For some languages, common transliteration systems exist (in particular, for the
Latin-based writing systems). For other languages, users have larger
difficulties to use Latin to write their native words.
Common Objections
=================
Some objections are often raised against proposals similar to this one.
People claim that they will not be able to use a library if to do so they have
to use characters they cannot type on their keyboards. However, it is the
choice of the designer of the library to decide on various constraints for using
the library: people may not be able to use the library because they cannot get
physical access to the source code (because it is not published), or because
licensing prohibits usage, or because the documentation is in a language they
cannot understand. A developer wishing to make a library widely available needs
to make a number of explicit choices (such as publication, licensing, language
of documentation, and language of identifiers). It should always be the choice
of the author to make these decisions - not the choice of the language
designers.
In particular, projects wishing to have wide usage probably might want to
establish a policy that all identifiers, comments, and documentation is written
in English (see the GNU coding style guide for an example of such a policy).
Restricting the language to ASCII-only identifiers does not enforce comments and
documentation to be English, or the identifiers actually to be English words, so
an additional policy is necessary, anyway.
Specification of Language Changes
=================================
The syntax of identifiers in Python will be based on the Unicode standard annex
UAX-31 [1]_, with elaboration and changes as defined below.
Within the ASCII range (U+0001..U+007F), the valid characters for identifiers
are the same as in Python 2.5. This specification only introduces additional
characters from outside the ASCII range. For other characters, the
classification uses the version of the Unicode Character Database as included in
the ``unicodedata`` module.
The identifier syntax is ``<ID_Start> <ID_Continue>*``.
``ID_Start`` is defined as all characters having one of the general categories
uppercase letters (Lu), lowercase letters (Ll), titlecase letters (Lt), modifier
letters (Lm), other letters (Lo), letter numbers (Nl), plus the underscore (XXX
what are "stability extensions" listed in UAX 31).
``ID_Continue`` is defined as all characters in ``ID_Start``, plus nonspacing
marks (Mn), spacing combining marks (Mc), decimal number (Nd), and connector
punctuations (Pc).
All identifiers are converted into the normal form NFC while parsing; comparison
of identifiers is based on NFC.
Policy Specification
====================
As an addition to the Python Coding style, the following policy is prescribed:
All identifiers in the Python standard library MUST use ASCII-only identifiers,
and SHOULD use English words wherever feasible.

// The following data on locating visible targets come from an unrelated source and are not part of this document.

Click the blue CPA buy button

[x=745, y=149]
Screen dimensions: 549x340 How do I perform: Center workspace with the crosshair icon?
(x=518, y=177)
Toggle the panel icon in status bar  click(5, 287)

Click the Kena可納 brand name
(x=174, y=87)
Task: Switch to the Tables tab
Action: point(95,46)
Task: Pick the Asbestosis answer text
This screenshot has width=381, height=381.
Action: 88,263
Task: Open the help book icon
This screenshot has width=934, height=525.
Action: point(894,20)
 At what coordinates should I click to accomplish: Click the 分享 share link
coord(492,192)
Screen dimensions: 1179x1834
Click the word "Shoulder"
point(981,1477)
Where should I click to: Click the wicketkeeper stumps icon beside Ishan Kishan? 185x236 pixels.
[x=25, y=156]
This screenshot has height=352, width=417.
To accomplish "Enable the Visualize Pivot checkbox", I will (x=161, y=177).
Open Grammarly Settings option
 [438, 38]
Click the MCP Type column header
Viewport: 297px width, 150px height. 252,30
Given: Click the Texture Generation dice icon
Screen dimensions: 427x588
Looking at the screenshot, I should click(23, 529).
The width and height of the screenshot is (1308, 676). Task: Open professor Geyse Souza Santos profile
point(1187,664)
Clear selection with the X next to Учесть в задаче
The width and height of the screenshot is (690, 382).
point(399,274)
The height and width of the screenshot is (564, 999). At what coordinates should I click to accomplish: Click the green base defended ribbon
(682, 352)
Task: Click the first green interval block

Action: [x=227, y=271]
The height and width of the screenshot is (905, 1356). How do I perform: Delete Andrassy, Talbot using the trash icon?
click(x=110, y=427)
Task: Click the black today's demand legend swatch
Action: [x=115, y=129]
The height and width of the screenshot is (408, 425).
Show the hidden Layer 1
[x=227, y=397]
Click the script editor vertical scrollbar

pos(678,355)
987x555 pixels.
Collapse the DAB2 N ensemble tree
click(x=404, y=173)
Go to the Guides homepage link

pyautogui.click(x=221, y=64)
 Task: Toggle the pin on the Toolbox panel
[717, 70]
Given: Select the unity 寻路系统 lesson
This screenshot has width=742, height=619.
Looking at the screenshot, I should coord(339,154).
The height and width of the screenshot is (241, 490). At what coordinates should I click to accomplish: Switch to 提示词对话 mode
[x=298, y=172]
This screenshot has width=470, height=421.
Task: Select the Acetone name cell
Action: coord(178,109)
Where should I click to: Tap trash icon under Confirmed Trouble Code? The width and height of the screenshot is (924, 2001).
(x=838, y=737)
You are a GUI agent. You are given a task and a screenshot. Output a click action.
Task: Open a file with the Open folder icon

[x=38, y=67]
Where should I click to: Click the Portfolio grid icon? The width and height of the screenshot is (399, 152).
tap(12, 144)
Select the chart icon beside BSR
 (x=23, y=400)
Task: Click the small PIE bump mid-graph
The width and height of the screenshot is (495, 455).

As an option, this specification can be applied to Python 2.x. In that case,
ASCII-only identifiers would continue to be represented as byte string objects
in namespace dictionaries; identifiers with non-ASCII characters would be
represented as Unicode strings.
Implementation
==============
The following changes will need to be made to the parser:
1. If a non-ASCII character is found in the UTF-8 representation of the source
code, a forward scan is made to find the first ASCII non-identifier character
(e.g. a space or punctuation character)
2. The entire UTF-8 string is passed to a function to normalize the string to
NFC, and then verify that it follows the identifier syntax. No such callout
is made for pure-ASCII identifiers, which continue to be parsed the way they
are today.
3. If this specification is implemented for 2.x, reflective libraries (such as
pydoc) must be verified to continue to work when Unicode strings appear in
``__dict__`` slots as keys.
References
==========
.. [1] http://www.unicode.org/reports/tr31/
Copyright
=========
This document has been placed in the public domain.